The machine learning tool in CPA requires per-object measurements in order to work. As it stands, your pipeline identifies the objects but doesn’t measure anything, hence the failure in classification. If you believe the nuclei are being identified reasonably well, then after the identification modules, you can insert modules such as MeasureObjectSizeShape, MeasureObjectIntensity, MeasureRadialDistribution and MeasureTexture. Set them to measure from the primary, secondary and tertiary objects, with the DAPI image as input for modules in which that’s appropriate.

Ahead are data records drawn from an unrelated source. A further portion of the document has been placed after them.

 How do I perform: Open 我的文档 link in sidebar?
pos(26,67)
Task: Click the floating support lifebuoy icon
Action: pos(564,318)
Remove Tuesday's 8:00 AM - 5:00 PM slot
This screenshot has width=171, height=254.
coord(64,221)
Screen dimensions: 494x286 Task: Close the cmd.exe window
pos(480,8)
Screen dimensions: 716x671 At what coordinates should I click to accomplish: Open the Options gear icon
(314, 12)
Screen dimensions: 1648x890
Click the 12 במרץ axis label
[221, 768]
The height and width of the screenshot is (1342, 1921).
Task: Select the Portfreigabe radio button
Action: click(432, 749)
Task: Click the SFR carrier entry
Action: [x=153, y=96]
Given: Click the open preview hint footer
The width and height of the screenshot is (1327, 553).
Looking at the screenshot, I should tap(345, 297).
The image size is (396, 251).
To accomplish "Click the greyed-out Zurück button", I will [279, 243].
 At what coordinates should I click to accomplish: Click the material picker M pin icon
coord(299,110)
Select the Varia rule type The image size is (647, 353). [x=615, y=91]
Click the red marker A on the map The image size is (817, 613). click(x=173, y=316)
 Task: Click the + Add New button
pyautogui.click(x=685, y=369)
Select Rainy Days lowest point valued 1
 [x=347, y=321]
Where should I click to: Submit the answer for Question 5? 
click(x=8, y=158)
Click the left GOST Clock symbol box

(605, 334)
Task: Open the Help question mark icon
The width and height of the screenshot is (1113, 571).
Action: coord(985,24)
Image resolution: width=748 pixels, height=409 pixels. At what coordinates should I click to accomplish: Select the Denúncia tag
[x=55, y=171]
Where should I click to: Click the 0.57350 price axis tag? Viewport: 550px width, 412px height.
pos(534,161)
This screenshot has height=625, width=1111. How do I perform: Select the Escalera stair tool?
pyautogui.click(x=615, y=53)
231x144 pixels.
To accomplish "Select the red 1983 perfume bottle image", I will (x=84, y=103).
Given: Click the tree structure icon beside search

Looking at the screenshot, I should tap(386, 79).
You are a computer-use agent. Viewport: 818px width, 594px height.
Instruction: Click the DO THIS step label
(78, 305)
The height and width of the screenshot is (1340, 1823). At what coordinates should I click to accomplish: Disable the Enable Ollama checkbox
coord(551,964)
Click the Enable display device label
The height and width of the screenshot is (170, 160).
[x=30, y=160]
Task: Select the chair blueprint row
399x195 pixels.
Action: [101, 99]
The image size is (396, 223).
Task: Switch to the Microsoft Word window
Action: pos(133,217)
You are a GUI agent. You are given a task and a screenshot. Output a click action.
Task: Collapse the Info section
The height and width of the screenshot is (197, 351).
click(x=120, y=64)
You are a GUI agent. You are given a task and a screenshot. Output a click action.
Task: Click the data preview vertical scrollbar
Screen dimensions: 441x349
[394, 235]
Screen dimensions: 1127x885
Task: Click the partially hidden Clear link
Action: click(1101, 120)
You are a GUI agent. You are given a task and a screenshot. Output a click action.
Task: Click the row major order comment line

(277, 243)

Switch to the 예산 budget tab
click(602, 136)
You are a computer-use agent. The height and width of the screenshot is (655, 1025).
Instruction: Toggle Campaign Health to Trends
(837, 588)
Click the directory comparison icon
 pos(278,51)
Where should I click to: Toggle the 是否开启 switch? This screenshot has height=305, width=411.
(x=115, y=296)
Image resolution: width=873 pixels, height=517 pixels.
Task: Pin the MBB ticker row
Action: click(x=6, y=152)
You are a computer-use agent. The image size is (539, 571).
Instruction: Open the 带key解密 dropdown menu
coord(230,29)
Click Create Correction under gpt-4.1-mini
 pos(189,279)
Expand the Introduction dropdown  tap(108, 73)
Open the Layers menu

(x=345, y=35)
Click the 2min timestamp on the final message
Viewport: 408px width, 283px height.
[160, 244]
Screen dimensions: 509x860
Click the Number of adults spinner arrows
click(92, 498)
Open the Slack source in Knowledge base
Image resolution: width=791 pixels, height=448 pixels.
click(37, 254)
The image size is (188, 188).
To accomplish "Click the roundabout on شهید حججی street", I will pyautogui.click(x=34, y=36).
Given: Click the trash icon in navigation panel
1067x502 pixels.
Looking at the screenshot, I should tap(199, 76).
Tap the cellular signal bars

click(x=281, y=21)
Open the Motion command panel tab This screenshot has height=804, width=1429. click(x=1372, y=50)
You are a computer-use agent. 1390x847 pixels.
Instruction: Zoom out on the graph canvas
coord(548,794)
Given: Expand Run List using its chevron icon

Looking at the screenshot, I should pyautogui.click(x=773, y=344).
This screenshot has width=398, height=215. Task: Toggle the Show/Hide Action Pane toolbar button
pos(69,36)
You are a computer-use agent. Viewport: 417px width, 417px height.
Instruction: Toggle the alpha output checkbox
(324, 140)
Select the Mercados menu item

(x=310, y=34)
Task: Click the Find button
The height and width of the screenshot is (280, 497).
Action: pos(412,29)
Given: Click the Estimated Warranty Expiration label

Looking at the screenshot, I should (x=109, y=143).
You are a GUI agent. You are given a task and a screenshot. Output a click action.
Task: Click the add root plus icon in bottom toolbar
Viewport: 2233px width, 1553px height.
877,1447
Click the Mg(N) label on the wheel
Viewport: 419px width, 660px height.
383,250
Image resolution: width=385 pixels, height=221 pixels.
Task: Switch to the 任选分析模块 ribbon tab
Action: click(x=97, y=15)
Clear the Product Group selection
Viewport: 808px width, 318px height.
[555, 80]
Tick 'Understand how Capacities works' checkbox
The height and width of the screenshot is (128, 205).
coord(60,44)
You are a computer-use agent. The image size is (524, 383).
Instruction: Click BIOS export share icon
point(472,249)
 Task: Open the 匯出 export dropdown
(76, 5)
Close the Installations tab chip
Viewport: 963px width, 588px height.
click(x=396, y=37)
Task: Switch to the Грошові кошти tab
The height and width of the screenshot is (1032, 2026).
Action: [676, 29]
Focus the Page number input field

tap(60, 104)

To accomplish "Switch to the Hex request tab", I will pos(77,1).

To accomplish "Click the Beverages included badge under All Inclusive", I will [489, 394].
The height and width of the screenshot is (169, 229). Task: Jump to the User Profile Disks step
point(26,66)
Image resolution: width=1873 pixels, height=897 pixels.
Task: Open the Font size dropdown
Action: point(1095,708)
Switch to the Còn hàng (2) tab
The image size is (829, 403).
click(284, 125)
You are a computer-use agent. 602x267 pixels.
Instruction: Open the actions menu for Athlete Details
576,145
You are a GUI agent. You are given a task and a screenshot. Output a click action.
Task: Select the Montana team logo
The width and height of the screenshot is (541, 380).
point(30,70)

However, I wonder whether you can identify just the parasites with one IdentifyPrimary module, the nuclei with another, use IdentifySecondary to define the cell body (using Distance-N since you have no cell stain), and then use RelateObjects to assign the parasites as “children” to the enclosing “parent” cell. That way, you can define an infected cell as a cell that as one that has one or more children parasites.